The Federal Maritime Commission effort, which will be led by US Commissioner Carl Bentzel, aims to identify the data constraints that impact the flow of ocean cargo and add to shipping supply chain issues.
The initiative will suggest recommendations for common data standards used by the international shipping supply chain, as well as access policies and protocols that would streamline information sharing across the ocean supply chain.
Federal Maritime Commission chairman Daniel Maffei explained: “Events of the past year have proven the need for the United States to achieve more capacity from our cargo delivery system. Information sharing and additional transparency in how containers move is one way we can move more containers more efficiently.”
The initiative will take place in multiple stages, with the first set of findings presented at a Maritime Data Summit in spring 2022.
Commissioner Bentzel will hold the first public meeting next month in Washington, DC and speakers will include representatives from the Biden Administration, data experts, standards-setting specialists, and representatives from FMC’s National Shippers Advisory Committee.
Commissioner Bentzel plans to conduct research, interviews, round tables, and hold public meetings to inform the “status quo” in maritime data.
The research will explore the common ocean shipping data that is created with each hand-off of a container through the supply chain, how that data is stored and shared, and identify the critical data elements used by each supply chain party.
Ocean carriers, marine terminal operators, truckers, railroads, and other government agencies will be invited to provide insight about data definitions, classification, and recommendations for improving interoperability of data records involving container shipping. Input from the Commission’s National Shipper Advisory Committee may also be solicited as part of the project. Initial deliverables will include a data inventory and recommendations for common standards.
Commissioner Bentzel said: “I have already met with many port industry leaders and stakeholders around our coastlines, and the topic of reliable, actionable operational shipping information to help more efficiently move cargo was one of the foremost topics of concern.
“Given the immense national economic impact and our Nation’s reliance on ocean shipping, sustained surges in cargo volumes and other operational impacts caused by Covid-19, it is clear to me that we need to develop a stronger system of information for the shipping public.
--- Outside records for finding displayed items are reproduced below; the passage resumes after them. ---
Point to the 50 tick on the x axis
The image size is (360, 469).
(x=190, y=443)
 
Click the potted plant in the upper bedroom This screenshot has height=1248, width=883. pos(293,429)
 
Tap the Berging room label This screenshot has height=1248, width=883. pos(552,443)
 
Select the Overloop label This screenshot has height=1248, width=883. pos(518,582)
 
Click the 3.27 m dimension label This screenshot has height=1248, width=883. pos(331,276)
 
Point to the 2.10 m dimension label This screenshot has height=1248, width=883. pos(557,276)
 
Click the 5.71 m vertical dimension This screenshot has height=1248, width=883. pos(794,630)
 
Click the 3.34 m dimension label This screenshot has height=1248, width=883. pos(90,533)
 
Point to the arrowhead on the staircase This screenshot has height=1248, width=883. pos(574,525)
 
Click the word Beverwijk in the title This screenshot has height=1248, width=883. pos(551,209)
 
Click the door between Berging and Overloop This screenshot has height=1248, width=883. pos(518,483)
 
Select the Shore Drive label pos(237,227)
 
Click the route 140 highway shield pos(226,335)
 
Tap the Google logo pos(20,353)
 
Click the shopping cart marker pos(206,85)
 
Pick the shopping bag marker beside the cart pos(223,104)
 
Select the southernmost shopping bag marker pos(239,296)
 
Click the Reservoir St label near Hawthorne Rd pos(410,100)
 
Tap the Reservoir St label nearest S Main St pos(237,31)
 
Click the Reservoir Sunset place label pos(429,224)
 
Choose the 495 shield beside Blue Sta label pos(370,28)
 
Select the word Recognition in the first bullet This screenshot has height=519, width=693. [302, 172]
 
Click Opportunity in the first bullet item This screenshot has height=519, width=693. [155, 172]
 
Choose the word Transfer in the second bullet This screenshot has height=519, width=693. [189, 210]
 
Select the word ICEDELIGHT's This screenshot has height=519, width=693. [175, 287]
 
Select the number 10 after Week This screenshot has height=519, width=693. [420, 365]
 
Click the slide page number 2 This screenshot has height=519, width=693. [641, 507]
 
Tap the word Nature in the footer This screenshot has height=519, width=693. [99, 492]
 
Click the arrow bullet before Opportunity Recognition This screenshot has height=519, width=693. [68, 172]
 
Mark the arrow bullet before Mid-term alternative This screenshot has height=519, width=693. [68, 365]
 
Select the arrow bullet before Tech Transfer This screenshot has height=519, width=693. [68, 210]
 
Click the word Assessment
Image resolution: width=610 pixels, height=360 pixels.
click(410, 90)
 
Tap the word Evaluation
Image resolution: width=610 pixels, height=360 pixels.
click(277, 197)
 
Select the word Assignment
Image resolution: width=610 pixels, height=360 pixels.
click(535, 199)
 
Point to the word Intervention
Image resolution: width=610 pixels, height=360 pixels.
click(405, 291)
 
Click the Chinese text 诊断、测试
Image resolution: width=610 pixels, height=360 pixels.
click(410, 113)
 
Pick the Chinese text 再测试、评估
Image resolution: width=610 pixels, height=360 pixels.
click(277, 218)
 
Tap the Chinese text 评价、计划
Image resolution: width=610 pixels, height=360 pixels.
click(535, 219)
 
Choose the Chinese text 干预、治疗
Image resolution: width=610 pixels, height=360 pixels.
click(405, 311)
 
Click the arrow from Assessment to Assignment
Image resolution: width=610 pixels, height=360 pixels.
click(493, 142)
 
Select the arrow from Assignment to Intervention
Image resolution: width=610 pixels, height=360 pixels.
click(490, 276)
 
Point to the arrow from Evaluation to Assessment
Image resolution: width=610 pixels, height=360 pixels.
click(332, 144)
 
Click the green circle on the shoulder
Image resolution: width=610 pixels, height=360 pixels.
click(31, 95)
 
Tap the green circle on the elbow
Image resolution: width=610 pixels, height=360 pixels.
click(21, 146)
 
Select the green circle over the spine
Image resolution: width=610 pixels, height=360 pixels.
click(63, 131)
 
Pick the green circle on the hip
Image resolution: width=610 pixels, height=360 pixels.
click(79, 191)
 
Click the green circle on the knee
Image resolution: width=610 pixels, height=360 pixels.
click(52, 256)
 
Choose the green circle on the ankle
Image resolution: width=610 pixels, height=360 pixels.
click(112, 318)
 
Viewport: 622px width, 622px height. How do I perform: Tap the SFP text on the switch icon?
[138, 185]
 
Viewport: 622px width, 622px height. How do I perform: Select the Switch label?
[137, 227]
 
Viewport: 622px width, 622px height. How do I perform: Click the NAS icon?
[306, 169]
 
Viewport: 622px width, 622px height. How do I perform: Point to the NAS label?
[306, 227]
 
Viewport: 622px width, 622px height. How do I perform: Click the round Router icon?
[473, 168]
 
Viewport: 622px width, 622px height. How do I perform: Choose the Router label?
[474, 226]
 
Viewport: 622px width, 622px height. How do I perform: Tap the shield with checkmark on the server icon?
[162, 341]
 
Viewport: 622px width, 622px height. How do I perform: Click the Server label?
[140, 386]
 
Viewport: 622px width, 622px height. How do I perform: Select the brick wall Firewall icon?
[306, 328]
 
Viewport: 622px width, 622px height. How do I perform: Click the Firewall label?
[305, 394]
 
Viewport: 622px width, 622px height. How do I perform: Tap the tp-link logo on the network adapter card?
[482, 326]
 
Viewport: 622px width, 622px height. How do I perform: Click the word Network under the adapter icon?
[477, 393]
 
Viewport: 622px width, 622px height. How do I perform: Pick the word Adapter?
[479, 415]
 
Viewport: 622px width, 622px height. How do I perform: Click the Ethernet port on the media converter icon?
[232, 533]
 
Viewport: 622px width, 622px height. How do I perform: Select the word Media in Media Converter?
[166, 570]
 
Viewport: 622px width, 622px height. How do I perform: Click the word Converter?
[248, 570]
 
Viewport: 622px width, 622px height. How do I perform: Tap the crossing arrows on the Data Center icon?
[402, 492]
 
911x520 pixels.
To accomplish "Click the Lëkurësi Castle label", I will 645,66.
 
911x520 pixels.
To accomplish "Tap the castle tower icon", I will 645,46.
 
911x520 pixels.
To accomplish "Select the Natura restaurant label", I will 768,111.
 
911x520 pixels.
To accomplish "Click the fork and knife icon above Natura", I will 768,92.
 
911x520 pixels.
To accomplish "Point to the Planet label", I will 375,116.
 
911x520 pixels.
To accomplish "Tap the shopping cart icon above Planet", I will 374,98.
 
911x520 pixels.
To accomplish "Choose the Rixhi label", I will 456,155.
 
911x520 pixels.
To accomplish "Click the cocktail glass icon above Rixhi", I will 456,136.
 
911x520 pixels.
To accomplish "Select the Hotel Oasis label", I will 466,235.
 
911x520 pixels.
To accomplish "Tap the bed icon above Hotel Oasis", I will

The FMC will work with the industry to develop greater systems of transparency for services surrounding the international intermodal transportation of goods. Our port gateway corridors are limited by physical constraints and the best options for efficiencies lie with the greater utilisation of information technologies and coordination between the different modes in the supply chain.”
Other Federal Maritime Commission projects to address supply chain efficiency and congestion issues include Fact Finding 29, the Vessel-Operating Common Carrier (VOCC) Audit Program, investigating certain ocean carrier fees and surcharges, issuing a Notice of Inquiry into the use of merchant clauses in VOCCs’ bills of lading to require payment from entities that are not in contractual privity with the VOCC.